Почему я вообще начал сочинять? По самой простой причине. Призадумался над вопросом: «Откуда берется музыка?» Ни в книгах, ни в разговорах с друзьями-музыкантами я не находил ответа: возможно, сам вопрос был сформулирован неверно. И все же я не переставал искать ответ. И тогда я, первокурсник, подумал: если я сам начну писать музыку, уж как-нибудь нащупаю разгадку. Что ж, я так и не нашел ответа, хотя в последующие шестьдесят лет обнаруживал, время от времени, что вопрос нужно переформулировать. И наконец спустя много-много лет пришел к тому, что теперь кажется мне логичным ответом на заново поставленный вопрос. Однако сперва я должен описать, «с чего все началось».

Благодаря работе в магазине грампластинок я кое-что знал о современной музыке — преимущественно о Шёнберге и его школе. По зрелом размышлении понимаю: хотя в то время музыка Шёнберга была уже не «нова» (новой она была еще в молодости моего дедушки), она служила хорошей отправной точкой. Только один из моих знакомых имел опыт работы с этой музыкой — Маркус, мой учитель фортепиано. Она приводила его в восторг. Итак, я пошел в Харперовскую библиотеку, сел за длинный стол, стал корпеть над нотами Шёнберга, Берга и Веберна.

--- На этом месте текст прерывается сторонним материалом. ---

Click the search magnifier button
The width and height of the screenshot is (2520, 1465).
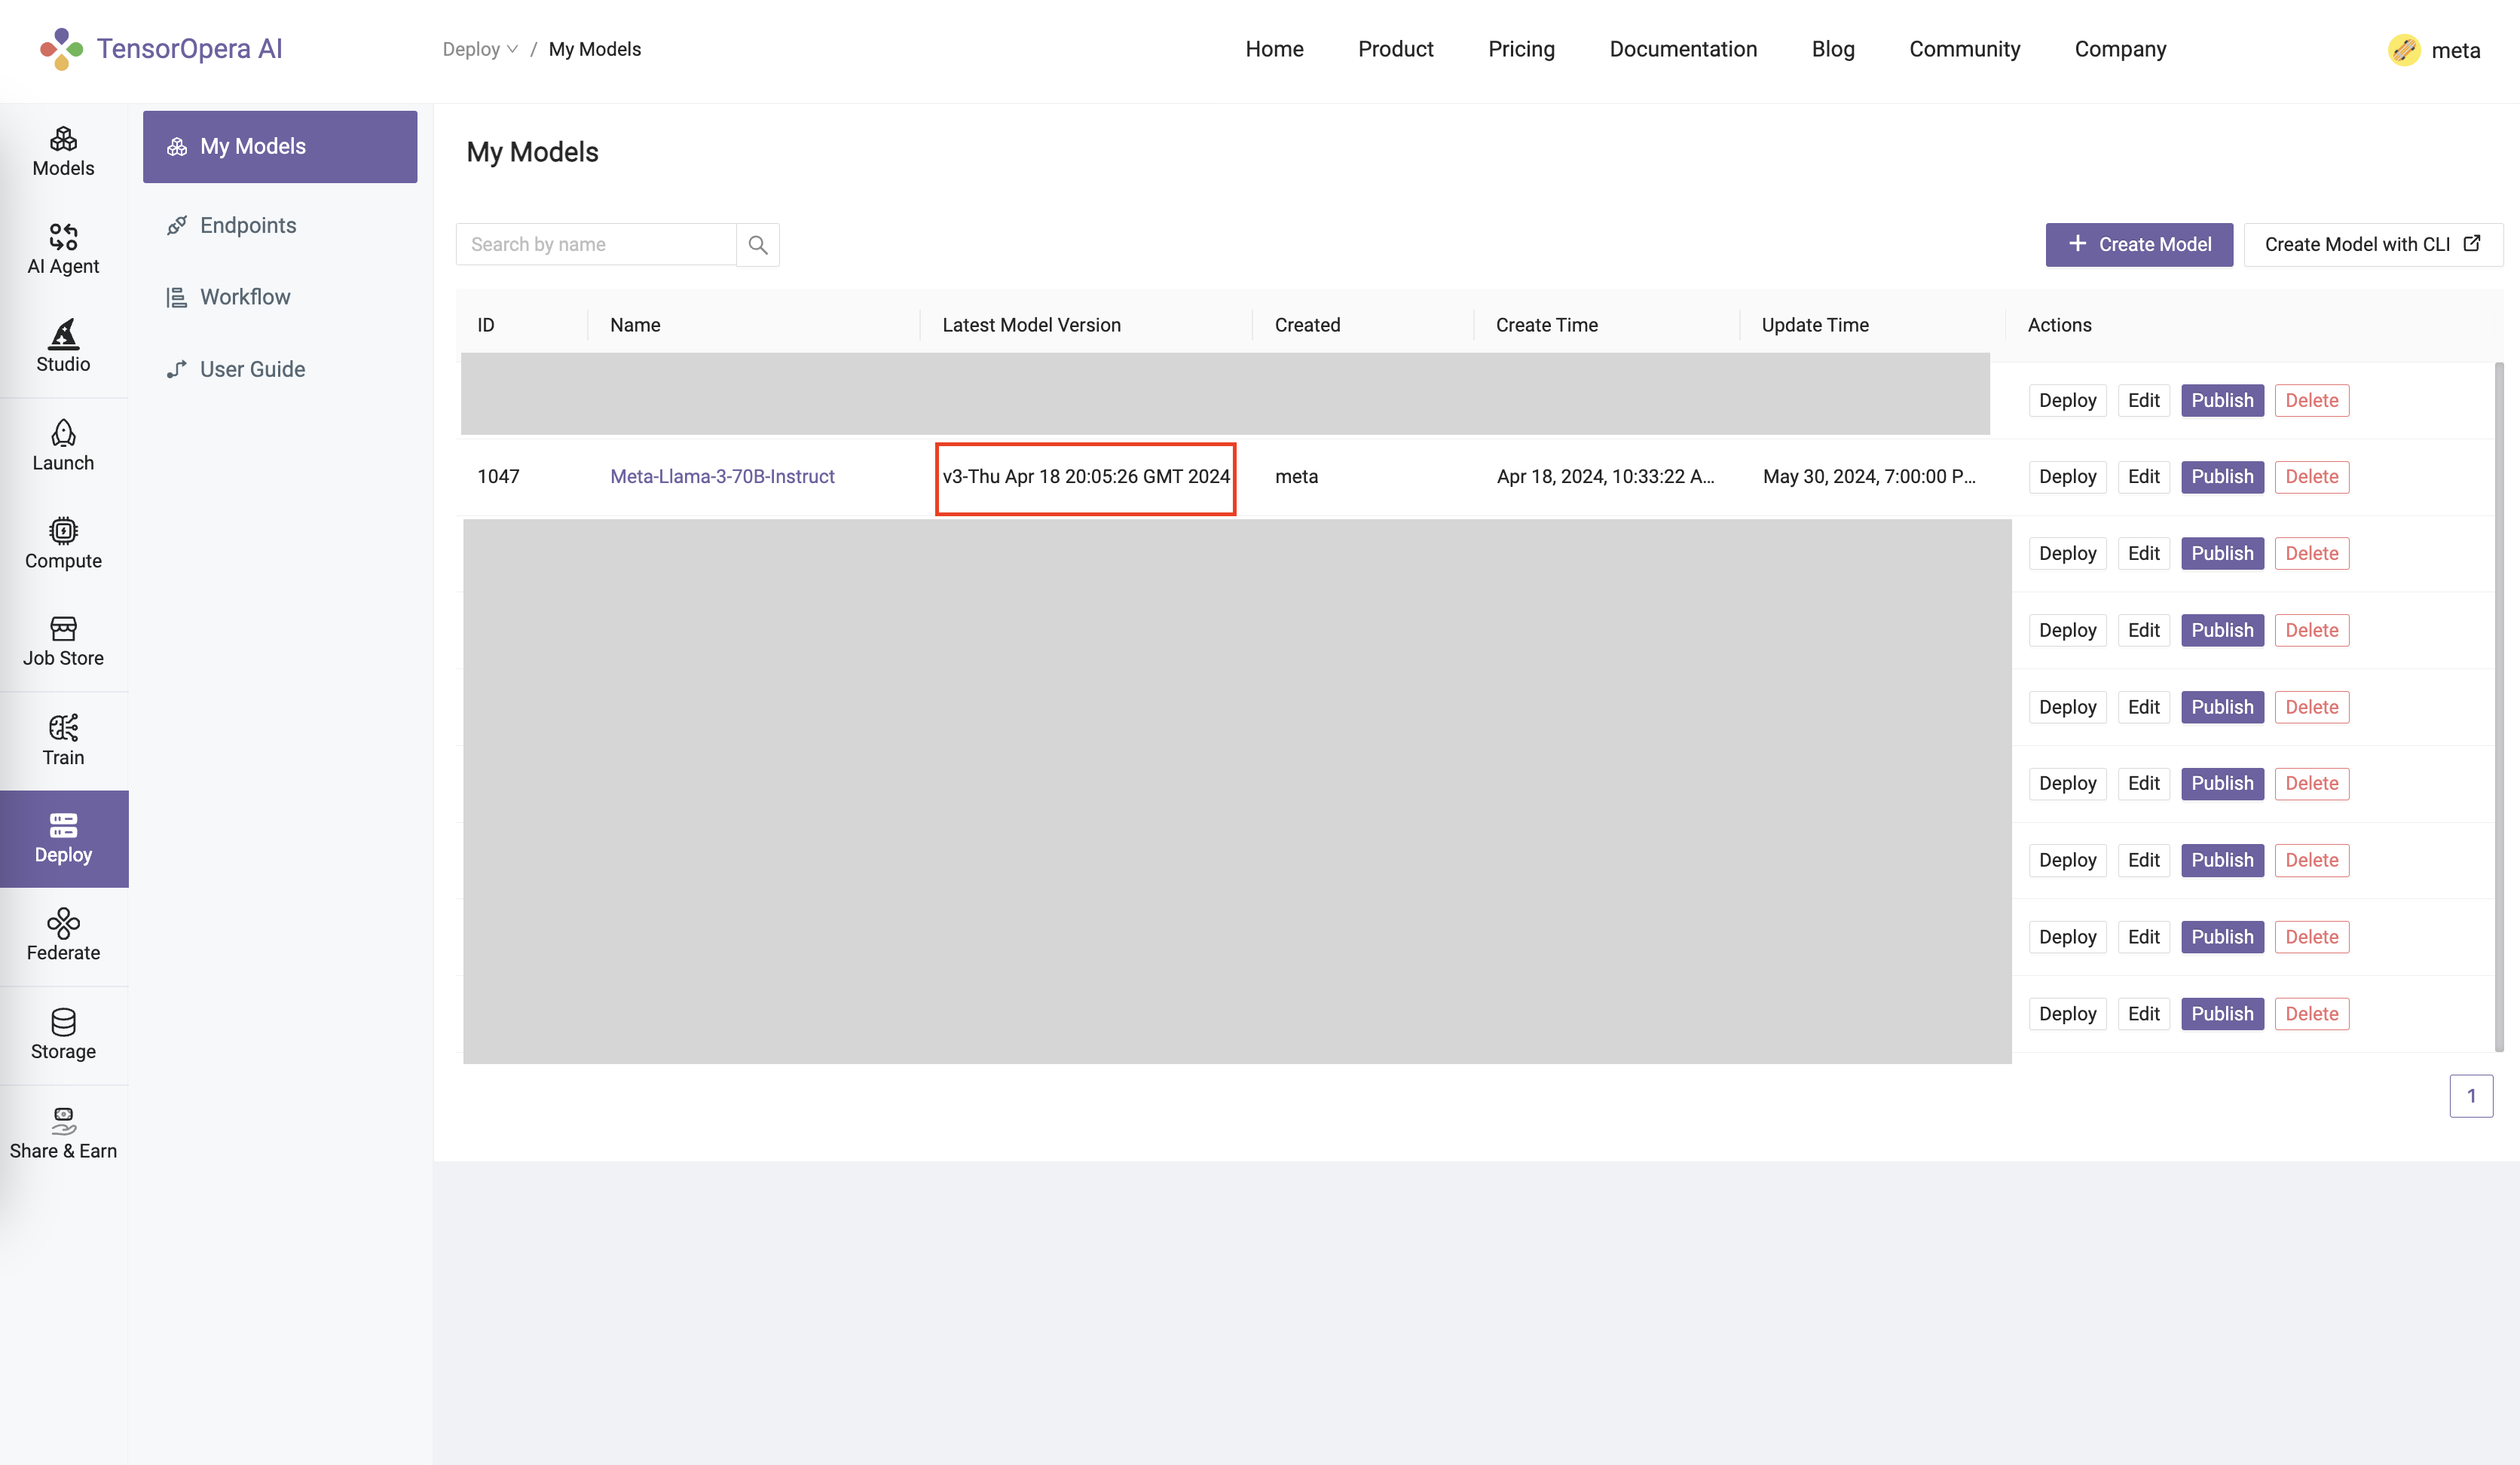757,245
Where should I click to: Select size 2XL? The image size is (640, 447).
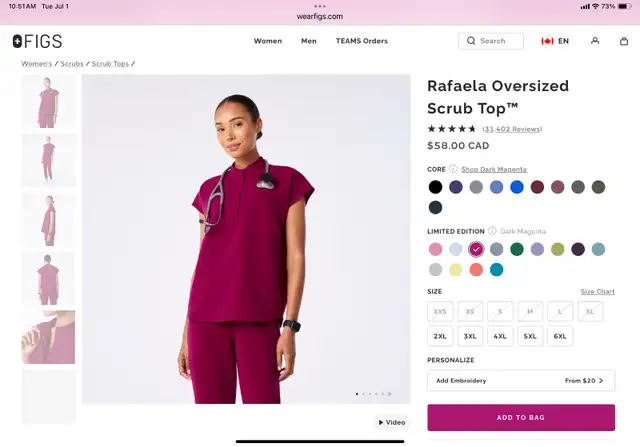pos(440,336)
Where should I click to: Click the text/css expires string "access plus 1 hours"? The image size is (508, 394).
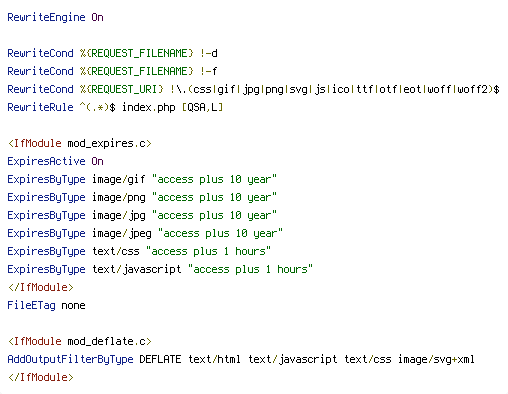(208, 251)
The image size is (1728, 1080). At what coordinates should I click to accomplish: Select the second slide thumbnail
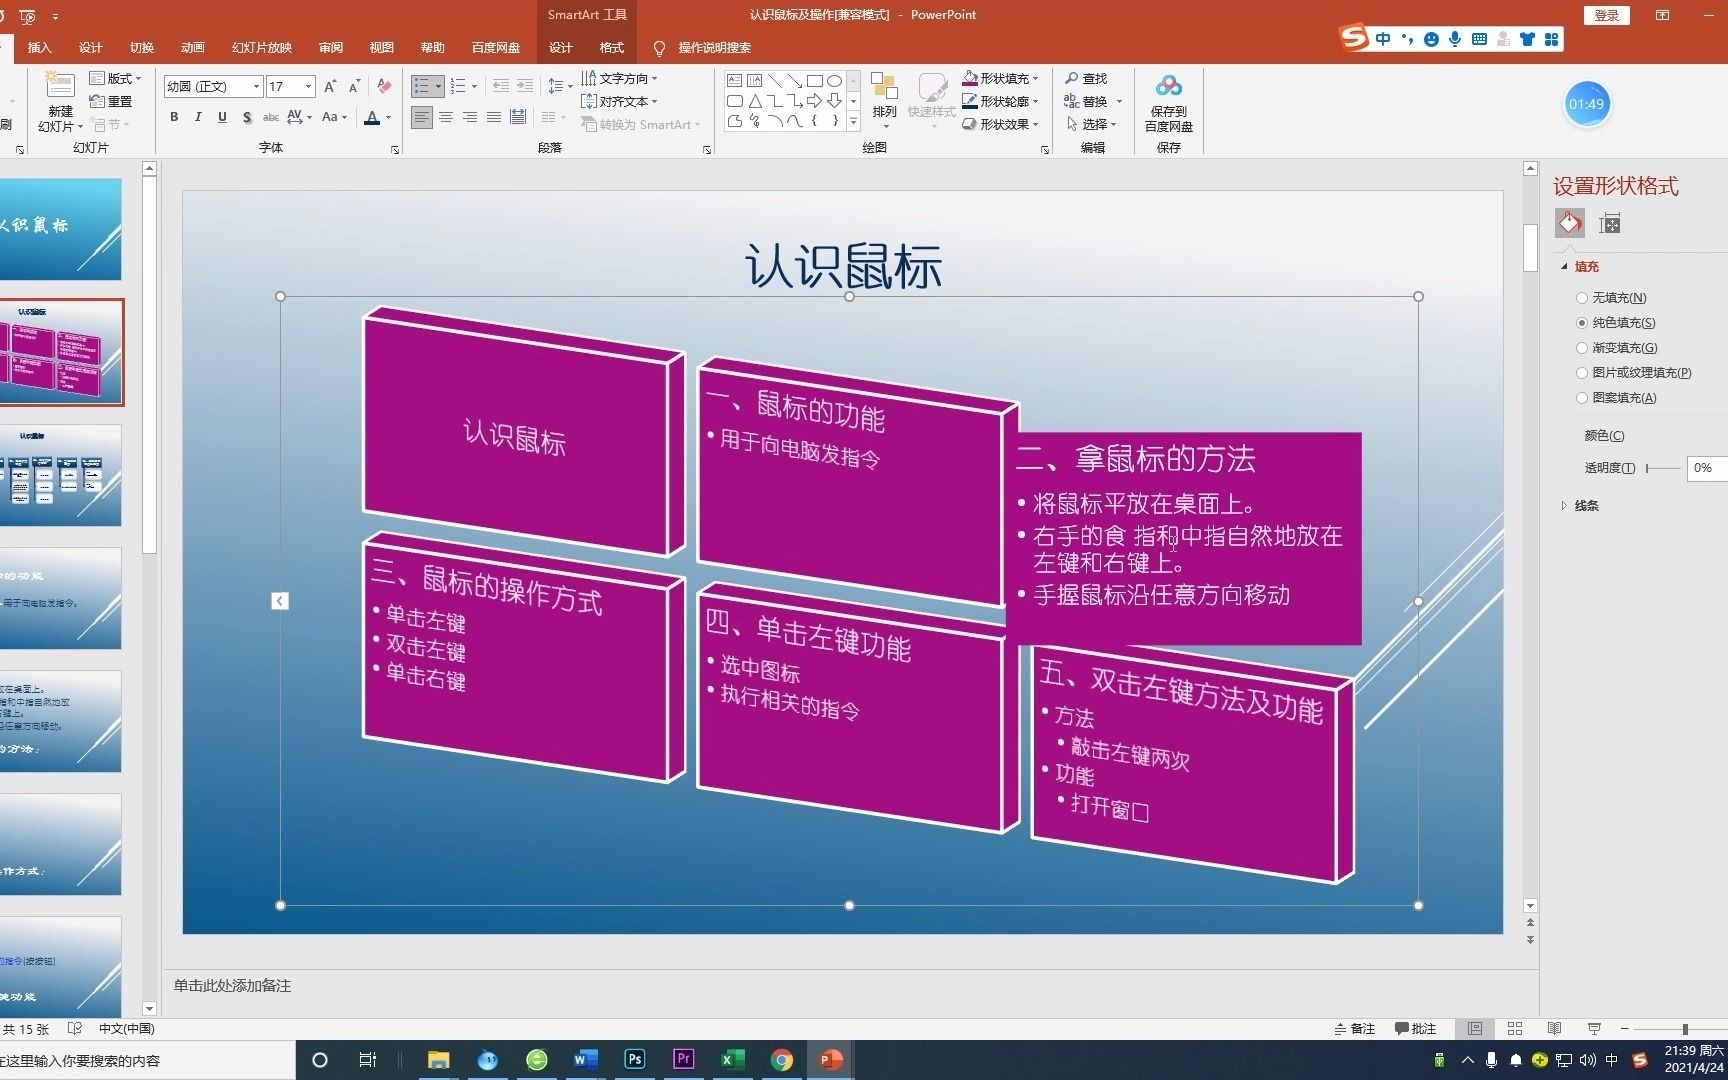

В то время почти не было грамзаписей, которые могли бы мне помочь. Фирма «Дайэл» издала оркестровую музыку Веберна для оркестра — опус 21. Мне также удалось найти пластинку с Лирической сюитой (струнным квартетом) Берга. Кажется, я отыскал какие-то фортепианные вещи Шёнберга и научился с грехом пополам, в сильно замедленном темпе, играть их на фортепиано. Если мне удавалось найти и запись, и ноты, я сравнивал ноты с тем, что слышал, и это немножко помогало. Когда один друг убедил меня послушать Чарльза Айвза — американского композитора начала ХХ века, у меня прибавилось сложностей. Я специально взял в библиотеке Конкорд-сонату. Играл Айвза с огромным трудом, то и дело спотыкаясь, но моментально влюбился в его музыку. Произведения Айвза были наполнены народными мелодиями. Он ничего не имел против присутствия напевов в своих вещах: они совершенно не были чужды его методу. Музыка Айвза была политональной и порой диссонирующей, но одновременно очень красивой. В действительности дистанция между диссонансом и красотой, естественно, не так уж велика.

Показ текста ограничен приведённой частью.